I am really the sort of person who likes to do things quickly especially when I am having fun but giddiness, which has been one of the main characteristics of my condition, keeps stopping me in my tracks.
Yesterday, maybe because it felt like Spring or maybe just because the sun came out, I just could not resist going on a photographic walk round the beautiful and interesting town where I live.
I came home feeling dizzy, of course, but the feeling passed and, anyway, what the hell!
They are just pretty average shots of the streets a round where I live but they will give you some idea of how lucky we are, the residents of this nearly perfect town.
We have a high street full of independent shops, hordes of pubs and restaurants, we can walk into the country in five minutes and talk to people on a pretty regular basis knowing that they are not full of reactionary prejudices and, on top of it all, our buildings,including a Norman castle, go back to the 11th. Century and they are a rich record of English history.
That history began for me a bit later, when I was sixteen and I just hated the place.
My best friend from school lived here and I used to visit pretty regularly during the long summer holidays when we weren’t hanging around in the far saucier town, now city, of Brighton, just down the road.
For him, and for me, this was the most reactionary, puritanical and narrow-minded place anyone was unlucky enough to find himself.
I vowed that I would never live here.
Well, the town, rather than me, I hope, has changed.
It is now a liberal haven flavoured by its proximity to Sussex University and its easy train lines to Brighton and London and I just love it.
Just take a walk round snooping and you will see that practically every house has a piano with opened music on its stand, coffee tables stacked with books and broadsheet newspapers with posters for local chamber music concerts in their windows – the scruffiness liberal-minded intelligence.
Are those reactionaries still here I wonder? Hiding behind trees when I walk by, waiting to spoil my fun? I don’t think so. Thank you Grim Reaper because I do believe you have taken them all to Hell. Woops, sorry about that, I am sure they are somewhere much more respectable and much less entertaining.
Well, in so many ways, my adult history began here.
I bought my first packet of cigarettes in the intoxicating tobacconist shop on the High Street, I became addicted to coffee too in an atmospheric wooden paneled tearooms full of shining brass and the smell of furniture wax. Also, to my shame, well maybe not, here on a memorable fireworks night, I also got uncontrollably drunk for the first time. It became less memorable after I woke up in a shop doorway with only the haziest of ideas about how I got there.

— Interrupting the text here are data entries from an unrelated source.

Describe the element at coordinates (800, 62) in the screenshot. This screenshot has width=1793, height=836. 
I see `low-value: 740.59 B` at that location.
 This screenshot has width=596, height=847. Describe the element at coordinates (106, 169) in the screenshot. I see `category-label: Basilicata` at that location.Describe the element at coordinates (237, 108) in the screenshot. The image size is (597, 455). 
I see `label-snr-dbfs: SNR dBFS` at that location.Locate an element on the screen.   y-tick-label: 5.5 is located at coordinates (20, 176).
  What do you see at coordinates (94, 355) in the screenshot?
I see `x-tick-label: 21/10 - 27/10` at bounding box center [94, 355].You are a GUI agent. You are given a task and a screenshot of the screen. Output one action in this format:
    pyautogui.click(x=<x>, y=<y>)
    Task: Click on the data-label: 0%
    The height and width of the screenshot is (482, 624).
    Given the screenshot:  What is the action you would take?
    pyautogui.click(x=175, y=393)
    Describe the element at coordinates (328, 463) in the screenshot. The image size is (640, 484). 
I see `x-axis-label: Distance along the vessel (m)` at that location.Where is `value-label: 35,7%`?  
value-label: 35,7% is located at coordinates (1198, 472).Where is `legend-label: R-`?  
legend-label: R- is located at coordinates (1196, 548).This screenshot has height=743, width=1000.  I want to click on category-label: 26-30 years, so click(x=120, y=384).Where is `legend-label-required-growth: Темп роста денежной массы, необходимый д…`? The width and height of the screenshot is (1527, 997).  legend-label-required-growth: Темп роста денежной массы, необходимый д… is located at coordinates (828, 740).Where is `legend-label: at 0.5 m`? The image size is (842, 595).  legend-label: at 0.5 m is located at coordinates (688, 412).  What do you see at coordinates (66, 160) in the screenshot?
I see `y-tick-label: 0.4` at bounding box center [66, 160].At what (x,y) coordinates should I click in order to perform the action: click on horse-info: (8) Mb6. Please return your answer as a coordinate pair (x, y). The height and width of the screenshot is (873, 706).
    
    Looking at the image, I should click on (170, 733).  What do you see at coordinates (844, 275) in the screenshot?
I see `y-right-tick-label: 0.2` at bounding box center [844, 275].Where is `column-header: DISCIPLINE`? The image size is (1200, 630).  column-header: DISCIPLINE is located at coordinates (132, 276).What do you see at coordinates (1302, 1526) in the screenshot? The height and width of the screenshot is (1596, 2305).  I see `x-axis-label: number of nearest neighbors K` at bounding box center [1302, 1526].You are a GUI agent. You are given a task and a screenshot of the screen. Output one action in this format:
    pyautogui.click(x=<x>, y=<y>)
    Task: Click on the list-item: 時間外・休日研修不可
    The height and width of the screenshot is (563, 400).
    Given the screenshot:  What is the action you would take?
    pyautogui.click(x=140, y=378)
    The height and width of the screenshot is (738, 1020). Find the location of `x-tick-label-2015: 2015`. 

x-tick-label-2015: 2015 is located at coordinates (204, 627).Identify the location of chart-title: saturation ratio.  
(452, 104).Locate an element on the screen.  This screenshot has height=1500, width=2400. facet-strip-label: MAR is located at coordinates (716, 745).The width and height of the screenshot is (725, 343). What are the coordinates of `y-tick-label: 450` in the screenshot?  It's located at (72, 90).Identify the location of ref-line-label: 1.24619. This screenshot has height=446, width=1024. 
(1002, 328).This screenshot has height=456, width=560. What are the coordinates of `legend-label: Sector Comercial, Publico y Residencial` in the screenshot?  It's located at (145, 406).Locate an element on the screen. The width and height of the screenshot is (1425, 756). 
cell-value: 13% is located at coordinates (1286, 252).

This was also the town, a couple of years later, where I learnt that making what I considered witty remarks to Irish merchant sailors, when they have been drinking, can end in a beating up.
Well, I have grown up since then – I have given up smoking and I avoid drunken sailors.
It was here too that I converted my school friend to the genius of Verdi’s operas and where he failed to turn me on to Gilbert and Sullivan. We argued, as you do, about which was the best. He championed Rigoletto, I argued for La Traviata. Maybe, I was weird – probably but, even now, I think I own La Traviata and still love the whole canon of Verdi’s work.
It will come as no surprize then to anyone who knows the show that Frazier is my favourite television comedy with its brilliant portrayal of those two culture vulture brothers, Frazier and Niles Crane.
If they ever want to visit, they would find a warm welcome here.
My school friend’s father, long dead, still haunts this place with his rants against foreigners, liberal ideas and the ludicrous impracticality of even thinking of spending your life working in the arts.
He would be so unhappy here now and that, in a nutshell, is exactly why I love it so much.